Serbie. Forteresse de Kalemegdan (© Jelena Jokic)La chute du régime de Slobodan Milošević en 2000 a permis à la République Fédérative de Yougoslavie (RFY, devenue Serbie en 2006) de mettre fin à un régime autoritaire et populiste, qui l’avait cloisonnée dans une décennie de sanctions internationales et de profonde récession économique. Le projet d’adhésion à l’Union européenne (UE) a alors été perçu par la population serbe comme un nouveau chapitre, qui permettrait au pays de retrouver la paix et la stabilité économique tant convoitées depuis 1991. Pour comprendre la complexité du processus d’adhésion de la Serbie, il faut avant tout tenter de comprendre les tergiversations européennes à l’égard de cette candidature ainsi que les conditions posées par l’UE.

Sur la corde raide

Tout pays candidat à l’adhésion européenne doit respecter les critères de Copenhague, formalisés dans l’acquis communautaire. La spécificité du cas serbe réside dans les séquelles de la guerre yougoslave, lors de laquelle, des crimes de guerre et des crimes contre l’humanité ont été commis, conditionnant la relation UE/Serbie à une coopération soutenue de cette dernière avec le Tribunal pénal international pour l’ex-Yougoslavie (TPIY). En effet, des critères spécifiques ont été mis en place, notamment « le respect des accords de paix, le retour et l’intégration des réfugiés ; la pleine coopération avec le TPIY, le développement des relations de bon voisinage et de la coopération régionale en Europe du Sud-Est et la normalisation des relations entre Belgrade et Pristina pour la Serbie et le Kosovo » (S. Gajić, 2020, p. 26). Il est donc clair qu’outre les critères évoqués précédemment, une approche particulière a été adoptée vis-à-vis de la Serbie.

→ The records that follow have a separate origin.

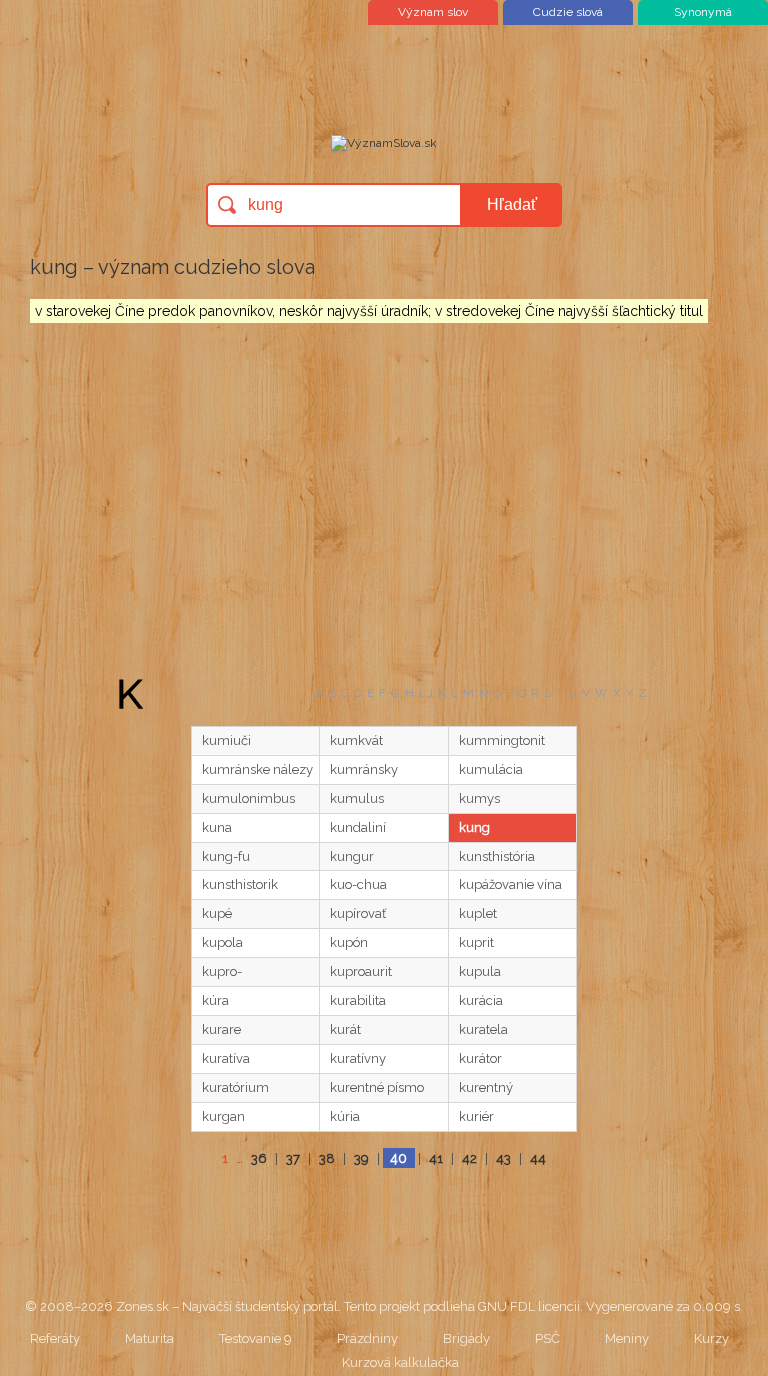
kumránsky (364, 769)
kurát (345, 1029)
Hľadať (512, 204)
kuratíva (226, 1058)
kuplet (478, 913)
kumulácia (491, 769)
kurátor (480, 1058)
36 (259, 1158)
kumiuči (226, 740)
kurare (221, 1029)
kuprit (476, 942)
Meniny (627, 1338)
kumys (479, 798)
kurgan (223, 1116)
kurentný (486, 1087)
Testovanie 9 (255, 1338)
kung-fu (226, 856)
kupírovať (358, 913)
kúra (215, 1000)
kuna (217, 827)
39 (361, 1158)
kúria (345, 1116)
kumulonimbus (248, 798)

Les premiers jalons des relations UE-Serbie ont été posés lors du Sommet UE-Balkans occidentaux qui s’est tenu le 24 novembre 2000 à Zagreb. À l'issue de ce dernier, une déclaration commune entre les pays membres de l’UE et des Balkans occidentaux a été adoptée, martelant « la perspective européenne de cette région » (S. Gajić, 2020, p. 48). Cette affirmation a conforté le gouvernement serbe dans ses ambitions européennes : primo, la Serbie est un pays européen d’un point de vue géographique ; secundo, elle est entourée de pays membres de l’UE (Grèce, Croatie, Hongrie, Roumanie, Bulgarie) ; tertio, elle présente un intérêt géopolitique stratégique pour l’UE, car située au carrefour entre Ouest et Est, Nord et Sud (fait confirmé par la crise des migrants de 2015 (S. Gajić, 2020, p. 55). La volonté de maintien de la paix et de stabilisation des Balkans a été concrétisée via la création du Processus de stabilisation et d’association (PSA) mis en place lors du sommet de Zagreb, en novembre 2000. Le principal instrument du PSA est l’Accord de stabilisation et d’association (ASA) entré en vigueur le 1er septembre 2013.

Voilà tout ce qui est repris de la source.